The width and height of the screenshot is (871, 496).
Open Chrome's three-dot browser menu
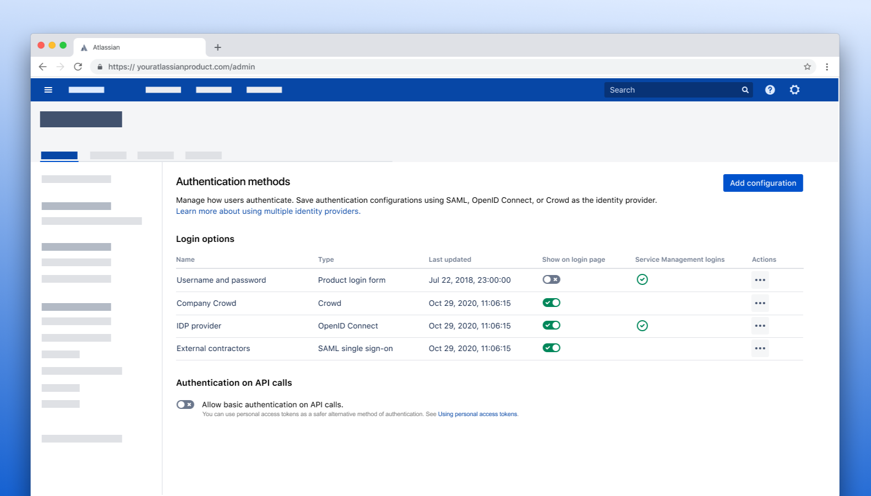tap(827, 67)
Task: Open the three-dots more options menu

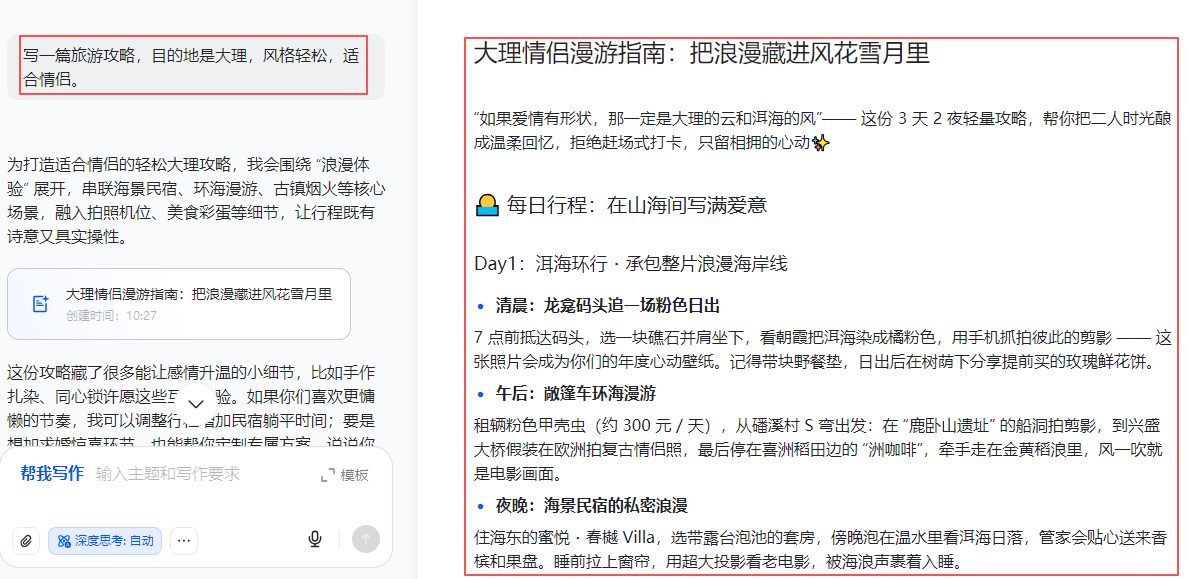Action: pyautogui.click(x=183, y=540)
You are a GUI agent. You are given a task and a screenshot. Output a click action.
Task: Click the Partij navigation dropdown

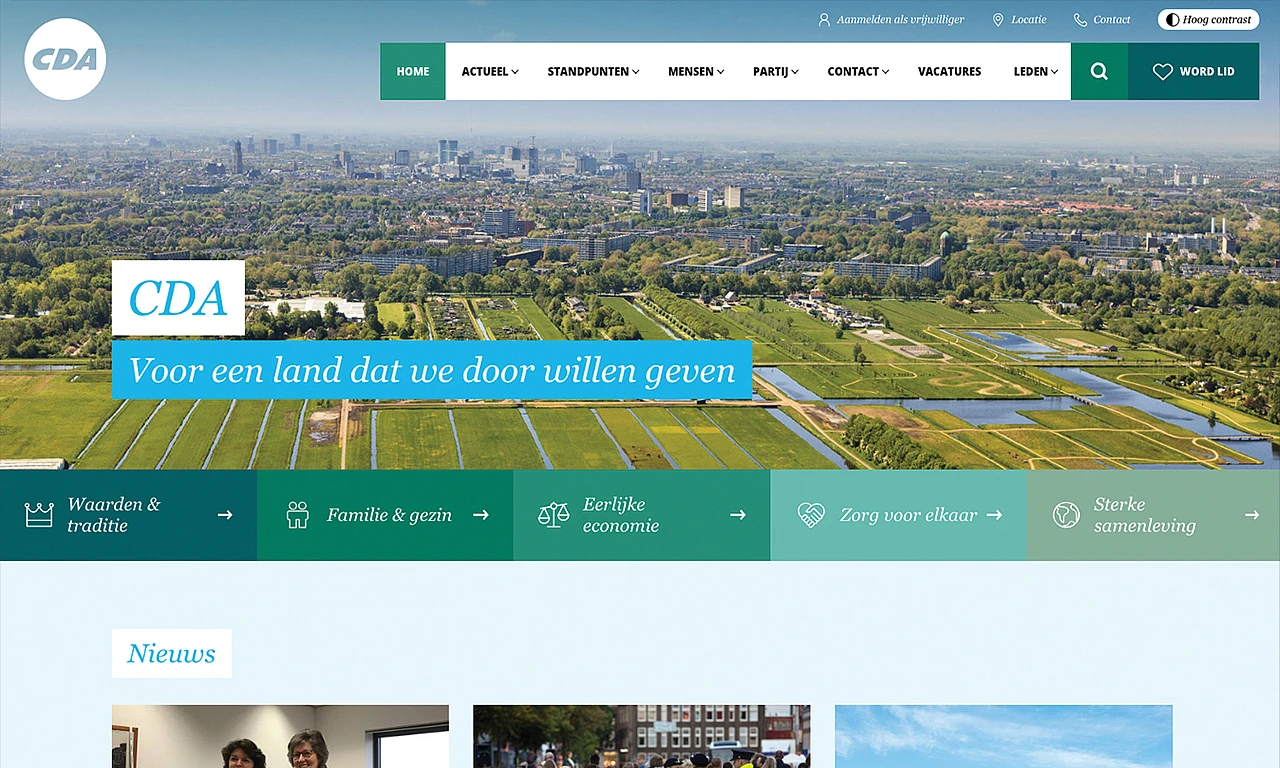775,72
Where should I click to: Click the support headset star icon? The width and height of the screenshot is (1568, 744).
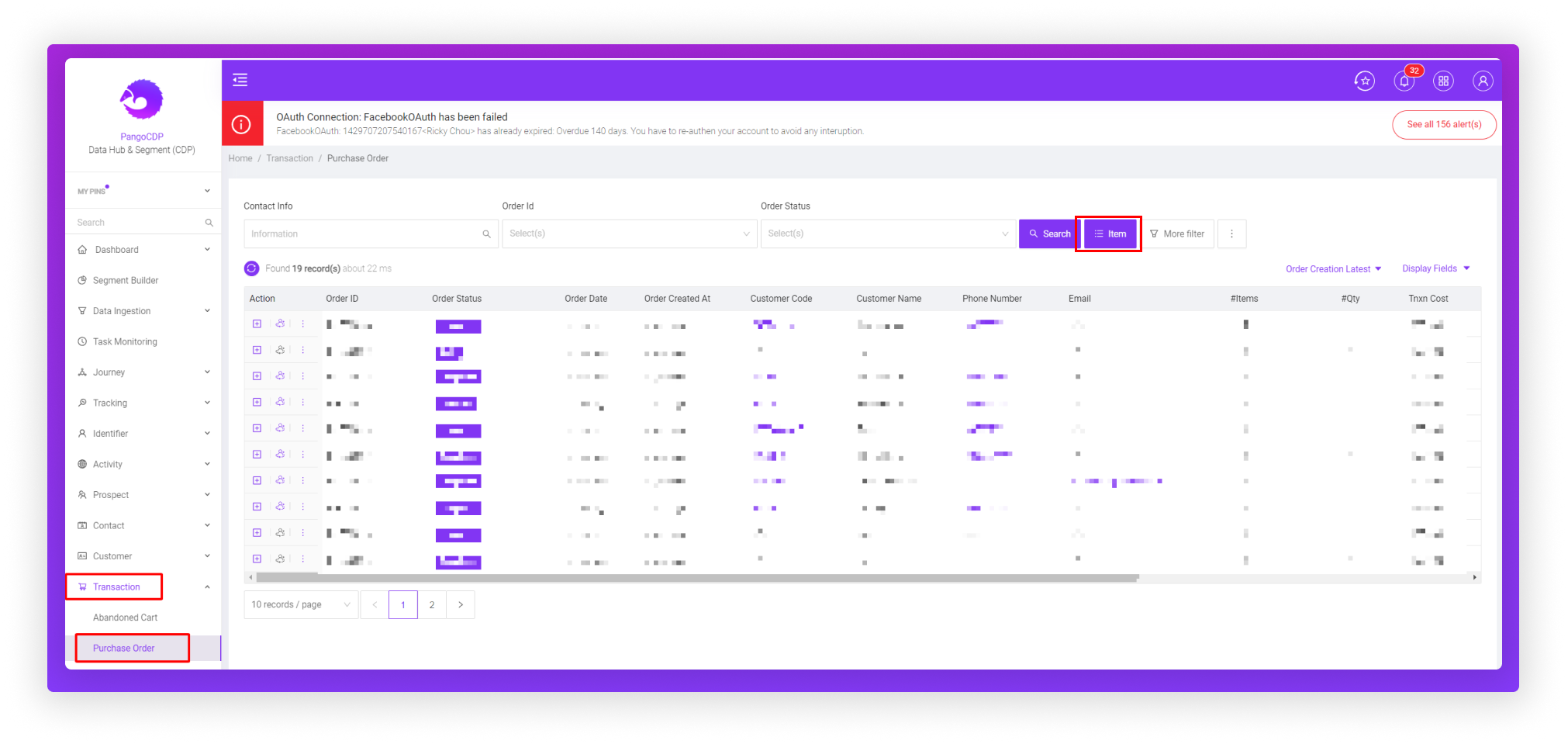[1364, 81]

◆ ◆ ◆ ◆

About this task:
Repeat each line of the records exactly, dropping the pictures.

Written response:
The width and height of the screenshot is (871, 496).
Open Chrome's three-dot browser menu
tap(827, 67)
Task: Open the three-dots more options menu

Action: pyautogui.click(x=183, y=540)
You are a GUI agent. You are given a task and a screenshot. Output a click action.
Task: Click the Partij navigation dropdown

775,72
Where should I click to: Click the support headset star icon? The width and height of the screenshot is (1568, 744).
[1364, 81]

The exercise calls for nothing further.